Let's assume we've captured some unauthorized traffic traversing the firewall: an IRC sesion. We can examine the capture with Wireshark to confirm that the traffic should be denied by the security policy, and automatically generate an ACL entry (ACE) to match the appropriate packets. First, select one of the packets from the suspect session:
Then, navigate to Tools > Firewall ACL Rules.
Wireshark supports several types of syntax, including Cisco IOS standard and extended ACLs, IP Filter, IPFirewall, Net Filter, Packet Filter, and Windows Firewall. Selecting Cisco IOS (extended) offers several levels of granularity: we can filter the source or destination host, TCP port, or both. Additionally, we can toggle the Inbound switch to swap source and destination addresses, and the Deny switch to toggle between
The generated syntax can then be copied and pasted directly into an ACL.

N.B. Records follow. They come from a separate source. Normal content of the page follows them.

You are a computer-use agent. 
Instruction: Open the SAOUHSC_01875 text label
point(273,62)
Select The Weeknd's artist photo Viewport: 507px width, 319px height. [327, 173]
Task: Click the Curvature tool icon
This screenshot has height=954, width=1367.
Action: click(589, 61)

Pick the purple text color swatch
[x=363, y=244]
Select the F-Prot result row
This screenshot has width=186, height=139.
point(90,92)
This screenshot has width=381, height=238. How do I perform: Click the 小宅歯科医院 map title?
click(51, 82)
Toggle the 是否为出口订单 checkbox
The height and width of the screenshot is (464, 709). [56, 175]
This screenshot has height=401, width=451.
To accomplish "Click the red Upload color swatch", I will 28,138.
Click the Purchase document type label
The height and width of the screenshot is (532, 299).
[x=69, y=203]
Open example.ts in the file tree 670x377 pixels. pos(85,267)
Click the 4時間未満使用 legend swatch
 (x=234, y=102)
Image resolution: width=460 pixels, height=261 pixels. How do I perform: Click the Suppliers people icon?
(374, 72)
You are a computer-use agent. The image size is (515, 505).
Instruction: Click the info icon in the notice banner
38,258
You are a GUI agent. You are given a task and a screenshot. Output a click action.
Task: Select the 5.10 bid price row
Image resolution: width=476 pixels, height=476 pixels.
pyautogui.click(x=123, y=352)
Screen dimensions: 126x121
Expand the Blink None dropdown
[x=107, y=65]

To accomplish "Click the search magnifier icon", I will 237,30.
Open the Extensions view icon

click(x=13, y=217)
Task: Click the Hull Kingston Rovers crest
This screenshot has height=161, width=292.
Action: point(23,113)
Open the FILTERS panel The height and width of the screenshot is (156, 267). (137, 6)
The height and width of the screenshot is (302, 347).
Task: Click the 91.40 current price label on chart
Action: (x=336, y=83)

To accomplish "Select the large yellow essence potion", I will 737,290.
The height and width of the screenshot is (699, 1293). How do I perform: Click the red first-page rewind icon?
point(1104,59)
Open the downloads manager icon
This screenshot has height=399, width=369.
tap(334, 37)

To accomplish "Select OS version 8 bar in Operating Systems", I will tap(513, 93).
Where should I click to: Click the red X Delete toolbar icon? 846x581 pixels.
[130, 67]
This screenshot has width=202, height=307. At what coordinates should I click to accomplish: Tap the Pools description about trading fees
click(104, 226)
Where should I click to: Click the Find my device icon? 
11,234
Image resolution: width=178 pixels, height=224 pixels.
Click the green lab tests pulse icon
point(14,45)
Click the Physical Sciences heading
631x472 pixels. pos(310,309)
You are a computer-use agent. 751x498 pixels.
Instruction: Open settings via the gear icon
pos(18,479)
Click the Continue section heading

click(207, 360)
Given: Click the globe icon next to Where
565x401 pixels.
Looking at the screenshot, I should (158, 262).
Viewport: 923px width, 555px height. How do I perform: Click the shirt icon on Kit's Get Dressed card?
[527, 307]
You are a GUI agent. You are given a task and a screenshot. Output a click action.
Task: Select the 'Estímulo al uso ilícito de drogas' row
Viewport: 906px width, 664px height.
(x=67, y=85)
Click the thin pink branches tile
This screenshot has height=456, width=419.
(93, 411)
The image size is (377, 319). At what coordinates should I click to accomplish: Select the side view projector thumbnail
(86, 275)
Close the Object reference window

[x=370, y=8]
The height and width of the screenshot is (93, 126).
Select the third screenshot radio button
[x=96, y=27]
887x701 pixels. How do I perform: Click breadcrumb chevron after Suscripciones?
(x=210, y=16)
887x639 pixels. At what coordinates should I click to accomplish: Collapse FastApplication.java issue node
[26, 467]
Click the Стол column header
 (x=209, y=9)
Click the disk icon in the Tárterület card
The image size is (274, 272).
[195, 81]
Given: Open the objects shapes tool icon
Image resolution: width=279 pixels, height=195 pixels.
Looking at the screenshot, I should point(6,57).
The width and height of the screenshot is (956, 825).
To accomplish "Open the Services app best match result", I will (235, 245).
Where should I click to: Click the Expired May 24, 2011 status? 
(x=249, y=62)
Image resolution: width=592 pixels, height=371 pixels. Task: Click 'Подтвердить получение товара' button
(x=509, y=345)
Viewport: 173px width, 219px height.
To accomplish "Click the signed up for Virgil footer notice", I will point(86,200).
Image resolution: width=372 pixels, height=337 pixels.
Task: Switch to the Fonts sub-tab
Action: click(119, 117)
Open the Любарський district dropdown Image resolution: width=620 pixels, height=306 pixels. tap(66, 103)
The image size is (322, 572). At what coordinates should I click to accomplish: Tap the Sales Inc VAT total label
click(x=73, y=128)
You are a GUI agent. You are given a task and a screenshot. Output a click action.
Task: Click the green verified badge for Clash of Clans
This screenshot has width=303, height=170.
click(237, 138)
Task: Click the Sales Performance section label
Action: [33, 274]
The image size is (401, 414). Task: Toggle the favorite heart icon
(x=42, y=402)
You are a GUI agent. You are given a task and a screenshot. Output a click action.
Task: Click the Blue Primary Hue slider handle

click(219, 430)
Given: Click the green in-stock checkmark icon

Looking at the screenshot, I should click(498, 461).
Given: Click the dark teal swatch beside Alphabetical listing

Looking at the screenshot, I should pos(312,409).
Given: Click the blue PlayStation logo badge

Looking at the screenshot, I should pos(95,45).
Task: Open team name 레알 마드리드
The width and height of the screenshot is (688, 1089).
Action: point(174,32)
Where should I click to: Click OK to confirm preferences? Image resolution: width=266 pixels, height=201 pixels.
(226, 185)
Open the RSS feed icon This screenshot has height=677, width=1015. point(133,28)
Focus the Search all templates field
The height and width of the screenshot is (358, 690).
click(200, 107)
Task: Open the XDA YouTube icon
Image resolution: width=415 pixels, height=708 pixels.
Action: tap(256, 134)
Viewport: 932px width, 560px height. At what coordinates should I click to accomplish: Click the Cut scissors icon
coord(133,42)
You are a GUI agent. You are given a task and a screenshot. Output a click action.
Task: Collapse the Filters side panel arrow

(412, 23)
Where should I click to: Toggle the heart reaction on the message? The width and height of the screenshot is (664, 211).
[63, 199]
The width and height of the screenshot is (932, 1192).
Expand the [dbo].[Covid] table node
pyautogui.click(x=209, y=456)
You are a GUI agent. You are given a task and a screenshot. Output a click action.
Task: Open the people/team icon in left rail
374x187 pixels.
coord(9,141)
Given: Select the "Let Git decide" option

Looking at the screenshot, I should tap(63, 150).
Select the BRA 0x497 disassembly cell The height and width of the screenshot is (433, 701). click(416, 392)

While veteran engineers may find this little more than a convenience feature, it can be an excellent learning tool for students to experiment with creating ACEs to match real-world traffic.
About the Author
Jeremy Stretch is a network engineer living in the Raleigh-Durham, North Carolina area. He is known for his blog and cheat sheets here at Packet Life. You can reach him by email or follow him on Twitter.
Posted in Tips and Tricks
October 29, 2009 at 9:05 a.m. UTC
Nice article... i never looked into this feature but the IPtables options is pretty cool...
October 29, 2009 at 9:23 a.m. UTC
October 29, 2009 at 12:58 p.m. UTC
Cool. Always look forward to reading your articles.
October 29, 2009 at 1:02 p.m. UTC
That is pretty cool.
October 29, 2009 at 1:43 p.m. UTC
While my old-school manner dictates that I do it by hand, I have used this feature to show non-network people some of the innards of ACLEs; it helps them understand why I tell them to provide IP addresses, protocols, and ports when requesting access through a firewall or router.
October 31, 2009 at 1:20 a.m. UTC
really a nice article.
regards shivlu jain
November 2, 2009 at 2:47 a.m. UTC
Great article! This is a very cool feature...
November 5, 2009 at 4:41 p.m. UTC
Using Wireshark 1.0.7 on Ubuntu 9.04, this feature can be found in the Analyize>Firewall ACL Rules. Nice feature especially when writing IPtables rules or pf rules since I don't write these rules as often as router ACLs or firewall ACLs.